> **EXERCISE INSTRUCTIONS**: Looking through the listing that follows, count the lines that contain "height" and give only that number.
--- START ---
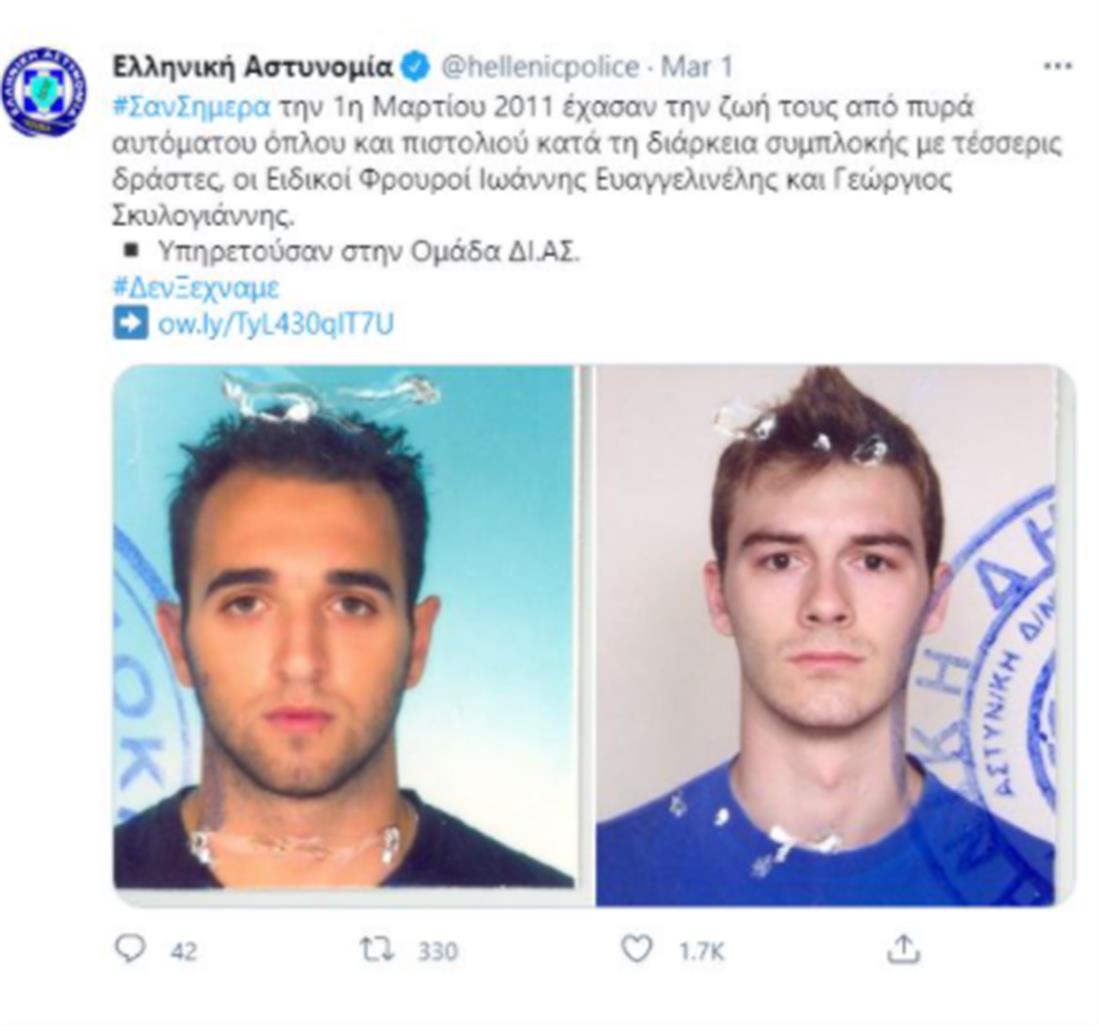
Task: Open the #ΔενΞεχναμε hashtag
Action: coord(196,287)
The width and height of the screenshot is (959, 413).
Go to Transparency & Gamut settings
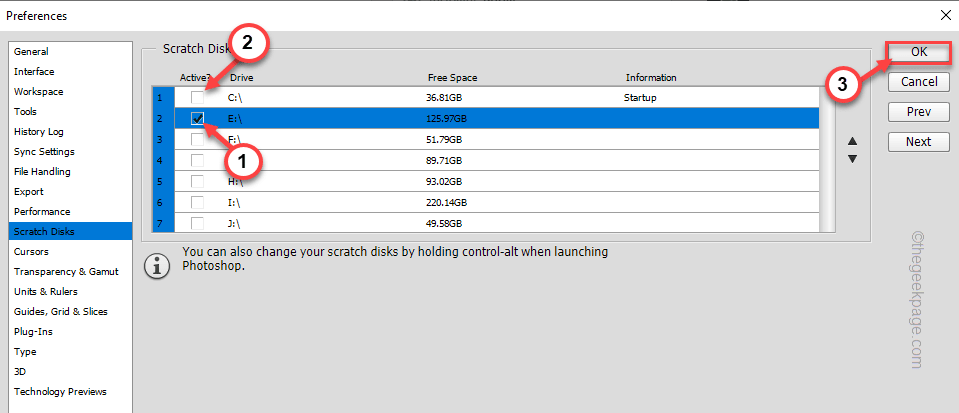point(60,271)
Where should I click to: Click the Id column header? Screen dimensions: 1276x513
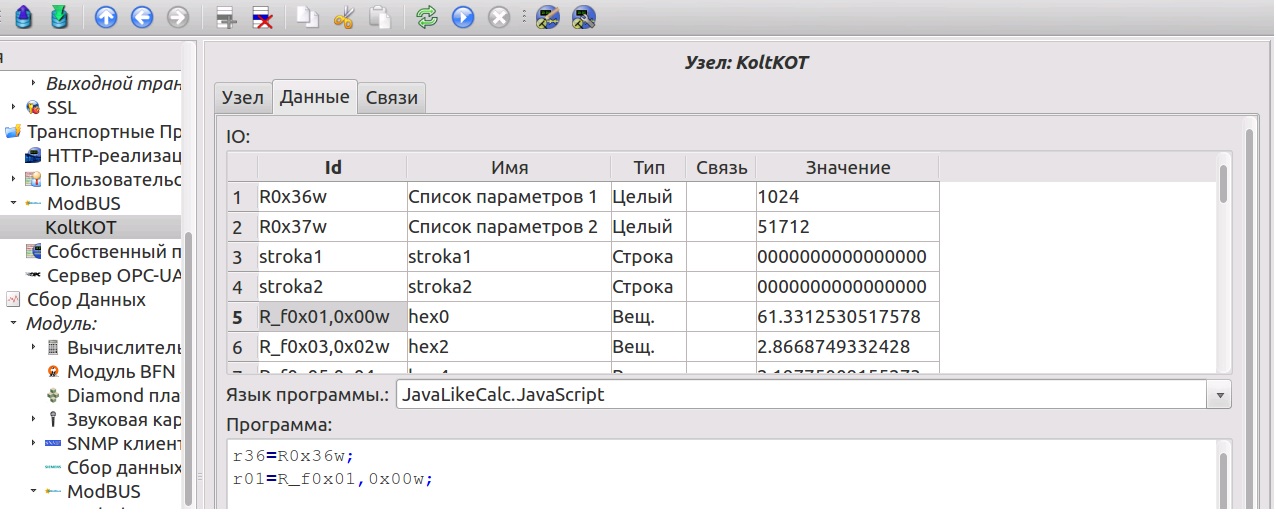[333, 167]
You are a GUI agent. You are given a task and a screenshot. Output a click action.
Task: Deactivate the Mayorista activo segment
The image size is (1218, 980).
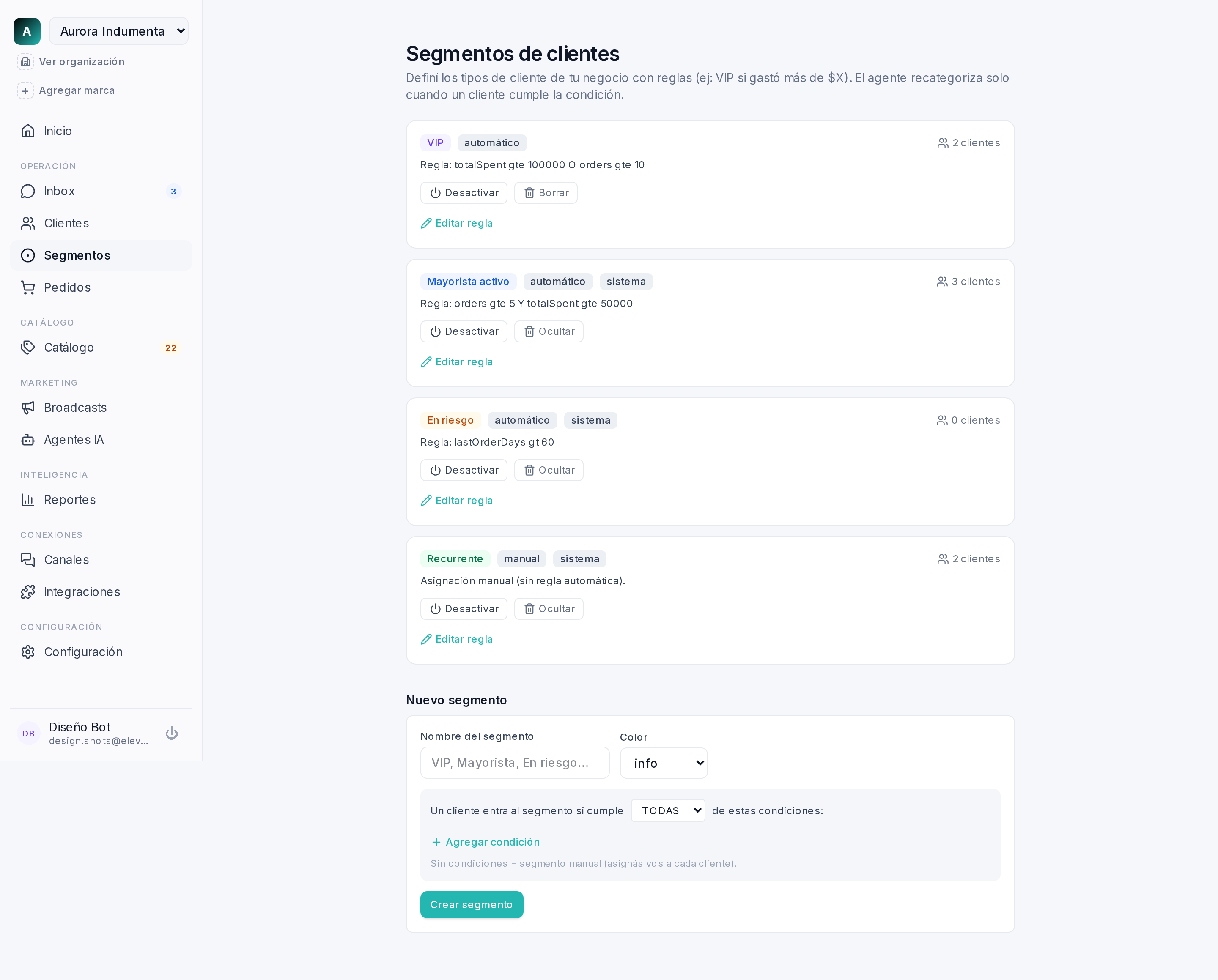coord(464,331)
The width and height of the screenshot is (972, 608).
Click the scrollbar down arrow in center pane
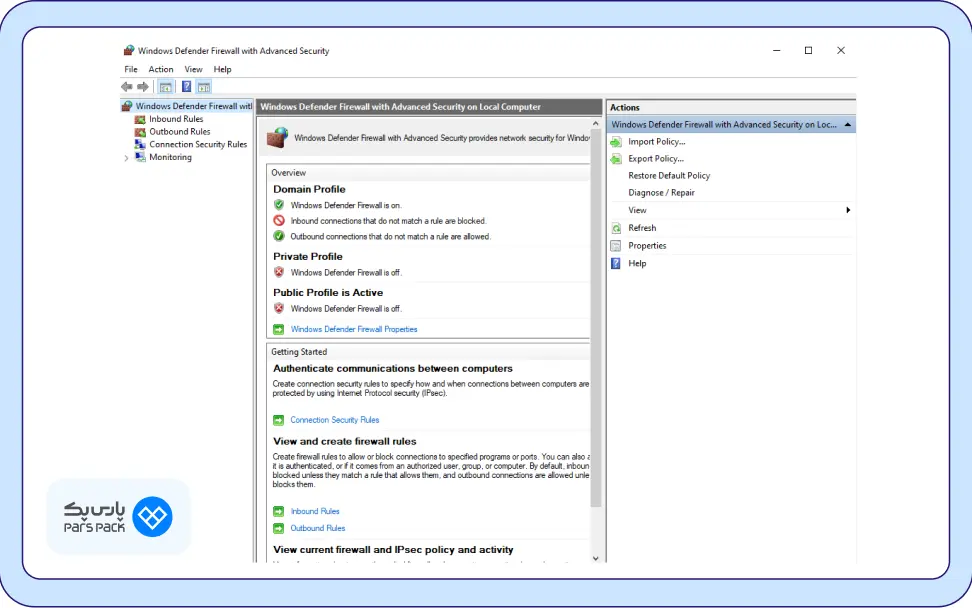pos(596,558)
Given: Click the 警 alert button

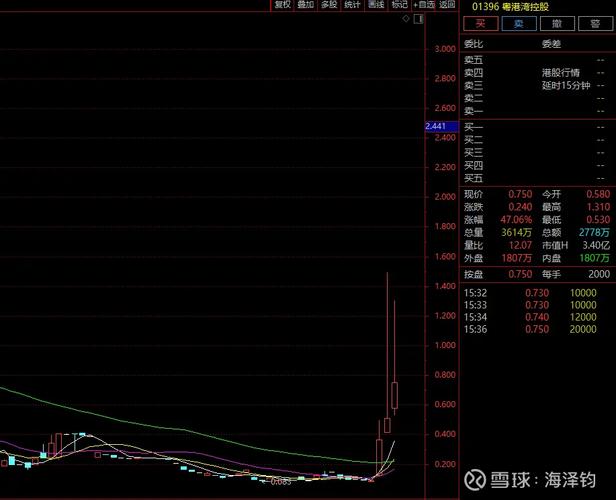Looking at the screenshot, I should (x=594, y=23).
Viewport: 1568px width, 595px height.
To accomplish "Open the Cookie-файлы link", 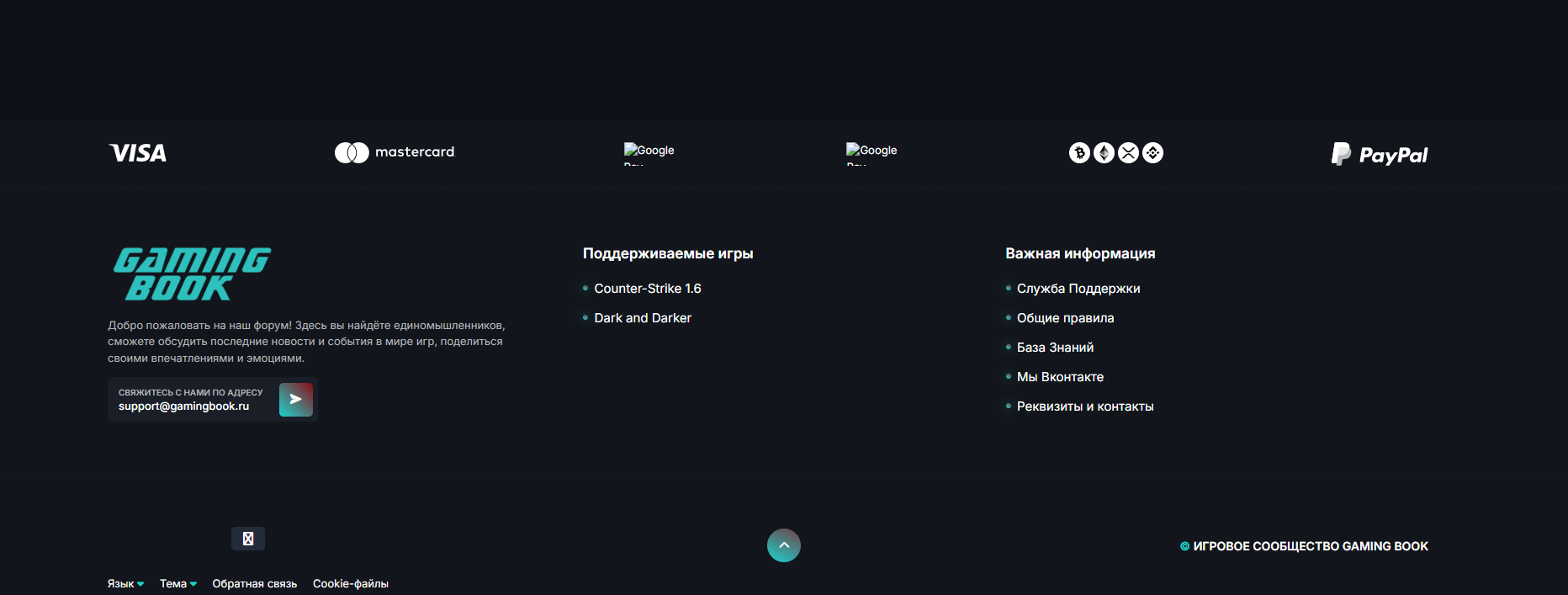I will click(350, 583).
--- END ---
> **EXERCISE OUTPUT**: 3